Immobilization of Recombinant E. coli Cells in a Bacterial Cellulose-Silk Composite Matrix To Preserve Biological Function.

Abstract

Strategies for the encapsulation of cells for the design of cell-based sensors require efficient immobilization procedures while preserving biological activity of the reporter cells. Here, we introduce an immobilization technique that relies upon the symbiotic relationship between two bacterial strains: cellulose-producing Gluconacetobacter xylinus cells; and recombinant Escherichia coli cells harboring recombinase-based dual-color synthetic riboswitch (RS), as a model for cell-based sensor. Following sequential coculturing of recombinant cells in the cellulose matrix, final immobilization of E. coli cells was completed after reconstituted silk fibroin (SF) protein was added to a "living membrane" generating the composite bacterial cellulose-silk fibroin (BC-SF) scaffold. By controlling incubation parameters for both types of cells, as well as the conformations in SF secondary structure, a variety of robust composite scaffolds were prepared ranging from opaque to transparent.
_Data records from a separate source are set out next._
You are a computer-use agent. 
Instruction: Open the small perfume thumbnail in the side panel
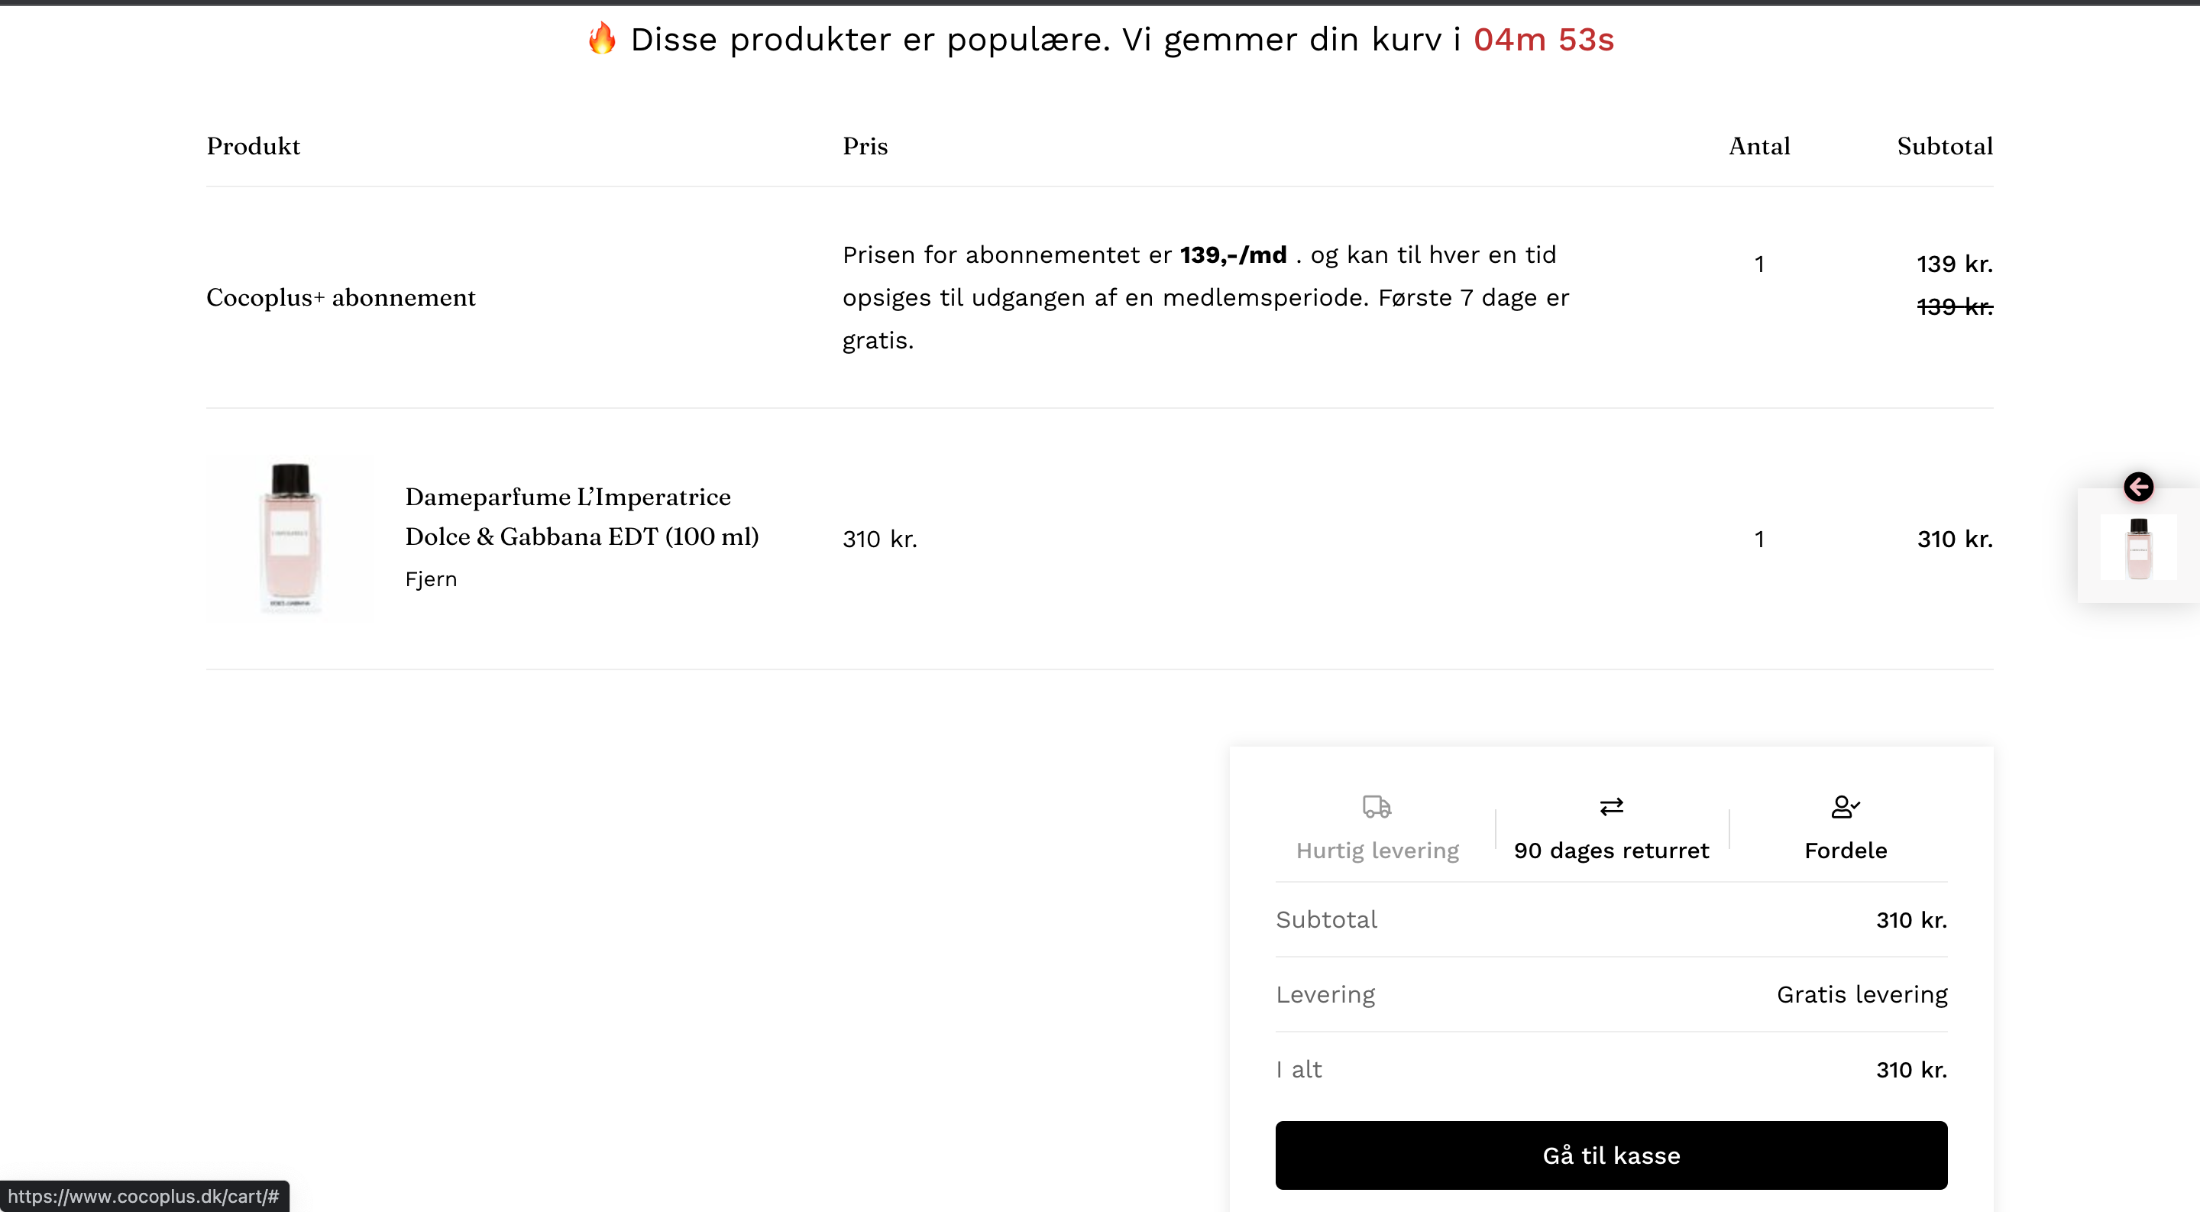click(2138, 548)
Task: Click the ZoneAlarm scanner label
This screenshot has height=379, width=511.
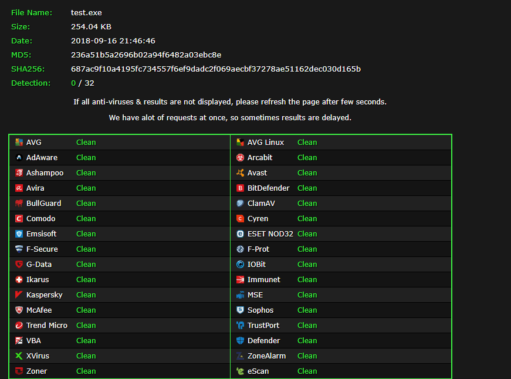Action: coord(266,356)
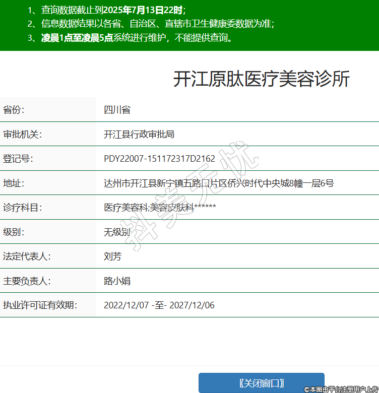Image resolution: width=379 pixels, height=393 pixels.
Task: Click the 审批机关 field label
Action: [x=22, y=134]
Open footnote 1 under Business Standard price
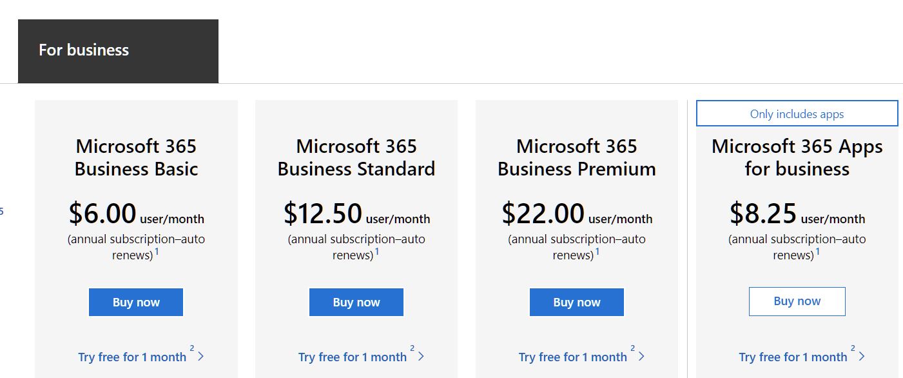Image resolution: width=903 pixels, height=378 pixels. (377, 252)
The properties of the scaffolds were compared in terms of porosity, water capacity, distribution of recombinant cells within the scaffolds matrix, onset of cells activation, and ability to protect recombinant function of cells against UV irradiation. The closer-fitted microstructure of transparent BC-SF scaffolds resulted in leakage-free encapsulation of recombinant cells with preserved RS function because of a combination of several parameters that closely matched properties of a biofilm environment. Along with proper elasticity, fine porosity, capacity to retain the water, and ability of SF to absorb UV light, the composite hydrogel material provided necessary conditions to form confined cell colonies that modified cell metabolism and enhanced cell resilience to the stresses induced by encapsulation.